My name is James Osborne and I am the
Condor Project Manger at Cardiff University in the UK. Now that summer
is approaching, and I have some nice new virtualization infrastructure
coming on stream, I am in the process of virtualizing our Condor infrastructure.
I already have a virtual submit machine which works very well with
surprisingly low overhead (I couldn't push it harder than about 4% cpu
usage with 000s of 15 minute jobs in the queue).

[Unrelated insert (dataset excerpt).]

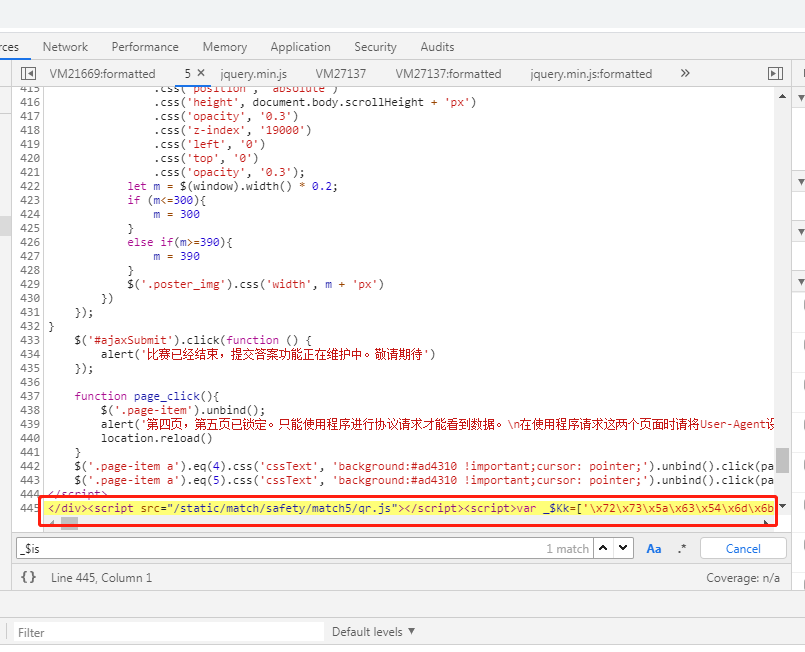Show more source tabs overflow chevron
Image resolution: width=805 pixels, height=652 pixels.
685,73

The virtualization
infrastructure will soon be a load-balanced pair of 3GHz dual-socket quad-core
machines with 32GB of RAM each with multiple redundant connections into
FC storage.
I seem to remember hearing that a good
'rule of thumb' was to have no more than 2000 execute nodes reporting
to a single central manager.
1) Is that still the case ?
2) Has anybody pushed a single central
manager to about 9000 execute nodes ?
3) Does it make more sense to deploy
4-5 central managers instead and use flocking ?

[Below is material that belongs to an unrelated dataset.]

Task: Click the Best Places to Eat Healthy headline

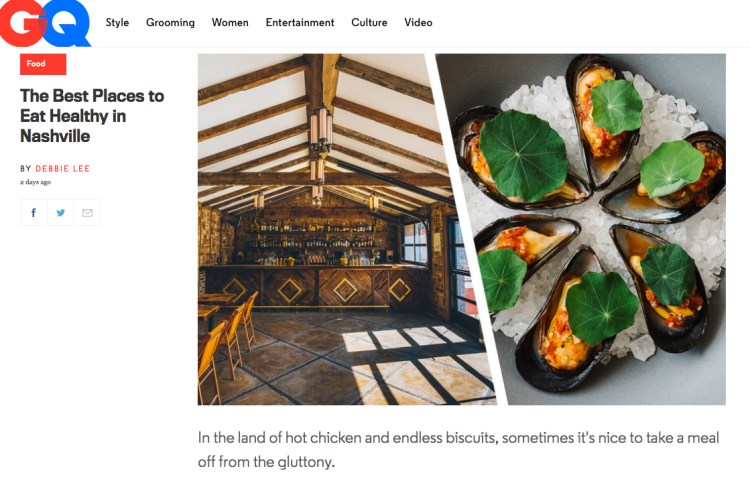Action: tap(92, 116)

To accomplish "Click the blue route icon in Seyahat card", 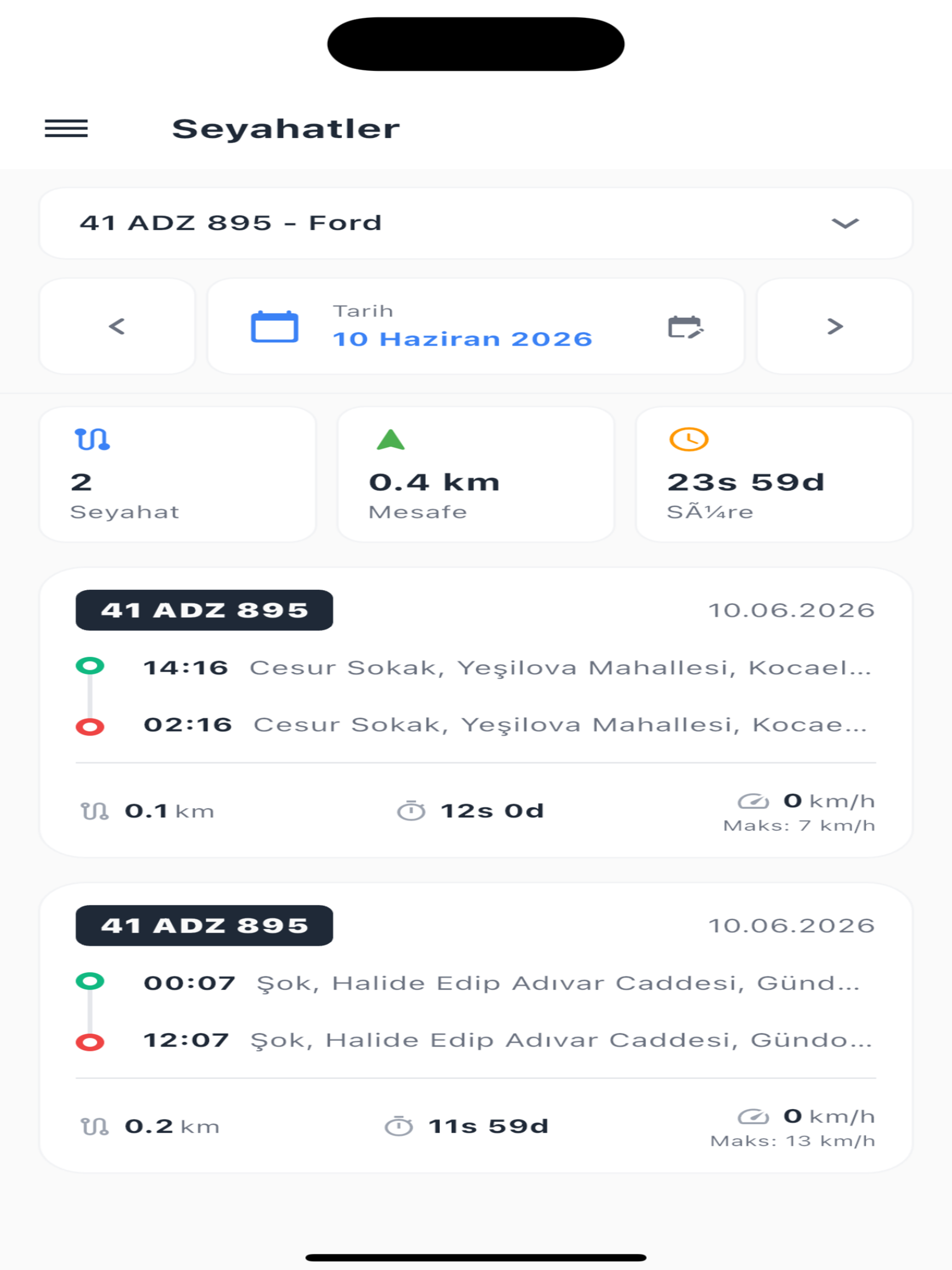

4) If so, would you for example use
one central manager per core network router even if that increased the
number of managers to 8 or more ?
5) Has anybody tried to flock jobs to
8 or more central managers ?
I can already see how I can set execute
nodes to report to different central managers in my Condor distribution
scripts.
I look forwards to hearing from those
of you with big pools...